= Iplacea =

Ancient city founded and named by King Tehuero

Iplacea according to an ancient legend based on some mention of the ancient historians Pliny and Ptolemy, was a city founded and named by King Tehuero on the hill of Viso, near the current Alcalá on the Henares (on the other side of the river.)

==Legendary overview==
According to legend, this king arrived at the place with a group of ex-combatant soldiers from the Trojan War and found it fertile and with enough water, exceptional qualities for its settlement. In that case these settlers would be the precedents to the Iron Age city Ikesankom Konbouto that would later give rise to the Roman Complutum.
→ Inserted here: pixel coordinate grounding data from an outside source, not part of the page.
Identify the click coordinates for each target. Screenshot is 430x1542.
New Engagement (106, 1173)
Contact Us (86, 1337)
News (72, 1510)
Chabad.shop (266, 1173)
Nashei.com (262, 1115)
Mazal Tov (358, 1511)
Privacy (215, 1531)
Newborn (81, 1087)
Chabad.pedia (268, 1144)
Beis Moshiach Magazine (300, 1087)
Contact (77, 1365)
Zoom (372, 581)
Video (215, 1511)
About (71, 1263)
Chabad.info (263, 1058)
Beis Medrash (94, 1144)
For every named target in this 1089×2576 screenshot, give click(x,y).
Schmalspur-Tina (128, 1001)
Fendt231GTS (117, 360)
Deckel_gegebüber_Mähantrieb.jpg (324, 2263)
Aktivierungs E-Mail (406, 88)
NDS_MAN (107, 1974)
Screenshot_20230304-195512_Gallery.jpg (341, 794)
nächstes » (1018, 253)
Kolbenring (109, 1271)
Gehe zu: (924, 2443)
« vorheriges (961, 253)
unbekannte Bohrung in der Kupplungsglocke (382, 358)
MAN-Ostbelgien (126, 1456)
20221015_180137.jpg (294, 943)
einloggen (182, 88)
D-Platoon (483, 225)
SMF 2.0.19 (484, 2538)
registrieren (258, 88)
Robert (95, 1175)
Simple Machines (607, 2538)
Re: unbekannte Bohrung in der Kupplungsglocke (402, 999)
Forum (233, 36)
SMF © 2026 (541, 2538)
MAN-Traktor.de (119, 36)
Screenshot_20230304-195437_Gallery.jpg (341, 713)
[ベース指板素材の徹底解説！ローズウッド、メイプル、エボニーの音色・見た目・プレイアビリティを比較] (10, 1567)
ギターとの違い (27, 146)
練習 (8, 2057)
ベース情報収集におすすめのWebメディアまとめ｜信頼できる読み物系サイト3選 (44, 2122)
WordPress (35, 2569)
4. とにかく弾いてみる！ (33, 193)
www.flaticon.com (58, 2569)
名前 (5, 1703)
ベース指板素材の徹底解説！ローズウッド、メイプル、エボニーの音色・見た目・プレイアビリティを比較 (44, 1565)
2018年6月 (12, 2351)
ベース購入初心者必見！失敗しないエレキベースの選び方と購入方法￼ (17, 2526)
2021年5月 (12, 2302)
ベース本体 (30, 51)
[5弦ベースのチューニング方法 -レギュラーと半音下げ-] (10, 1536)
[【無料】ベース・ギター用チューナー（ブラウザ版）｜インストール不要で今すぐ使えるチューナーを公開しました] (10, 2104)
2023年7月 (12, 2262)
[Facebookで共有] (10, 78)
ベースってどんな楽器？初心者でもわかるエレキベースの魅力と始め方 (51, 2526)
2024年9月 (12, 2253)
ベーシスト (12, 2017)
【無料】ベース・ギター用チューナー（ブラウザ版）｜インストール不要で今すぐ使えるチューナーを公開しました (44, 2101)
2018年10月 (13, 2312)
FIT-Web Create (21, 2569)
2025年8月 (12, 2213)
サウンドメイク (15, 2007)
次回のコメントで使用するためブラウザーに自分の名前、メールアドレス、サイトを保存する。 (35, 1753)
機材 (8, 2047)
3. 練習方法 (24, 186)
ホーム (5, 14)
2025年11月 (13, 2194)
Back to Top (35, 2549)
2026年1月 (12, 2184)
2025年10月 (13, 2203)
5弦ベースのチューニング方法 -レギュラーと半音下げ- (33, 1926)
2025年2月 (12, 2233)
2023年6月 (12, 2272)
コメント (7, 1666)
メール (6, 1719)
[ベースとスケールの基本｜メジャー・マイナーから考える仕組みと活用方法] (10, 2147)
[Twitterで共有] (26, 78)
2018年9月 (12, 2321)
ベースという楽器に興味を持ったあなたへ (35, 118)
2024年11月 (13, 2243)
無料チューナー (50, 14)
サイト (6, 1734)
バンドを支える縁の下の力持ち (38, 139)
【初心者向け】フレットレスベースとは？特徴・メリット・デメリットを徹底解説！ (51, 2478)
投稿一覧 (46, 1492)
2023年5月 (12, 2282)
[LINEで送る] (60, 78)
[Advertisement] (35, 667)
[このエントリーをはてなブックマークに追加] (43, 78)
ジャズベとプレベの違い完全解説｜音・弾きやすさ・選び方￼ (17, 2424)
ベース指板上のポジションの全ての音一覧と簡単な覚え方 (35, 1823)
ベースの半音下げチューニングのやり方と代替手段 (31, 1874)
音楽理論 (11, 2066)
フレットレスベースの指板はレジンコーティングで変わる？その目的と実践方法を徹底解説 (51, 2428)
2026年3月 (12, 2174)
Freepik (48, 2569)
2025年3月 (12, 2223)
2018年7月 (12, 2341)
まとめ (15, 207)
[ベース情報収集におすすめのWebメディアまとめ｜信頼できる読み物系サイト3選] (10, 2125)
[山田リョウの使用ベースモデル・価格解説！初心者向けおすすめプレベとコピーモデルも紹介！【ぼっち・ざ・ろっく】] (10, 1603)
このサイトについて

Both Ptolemy and Pliny give this name to the hill of the Viso, perhaps to mythologize its inhabitants for having maintained a fierce resistance at the arrival of the first Romans to the area of the Henares Corridor, since this resistance will occur in almost all tribes that frequent the natural pass between the Tagus, Duero and Ebro rivers, culminating in the famous Numantino siege within the campaign commanded by Marco Porcio Catón in what will come to be the conquest of Carpetanía, begun in 195 BC and ended with the conquest of the Numancia fort in 133 BC. However, more modern readings of the inscriptions found suggest that the reading of Ikesankom Kombouto is an error. Indeed, phonetically, the inscription could be more similar to Quefar Afek which could mean "villa of the chief" which would lead us to think that it was the economic center of the zone.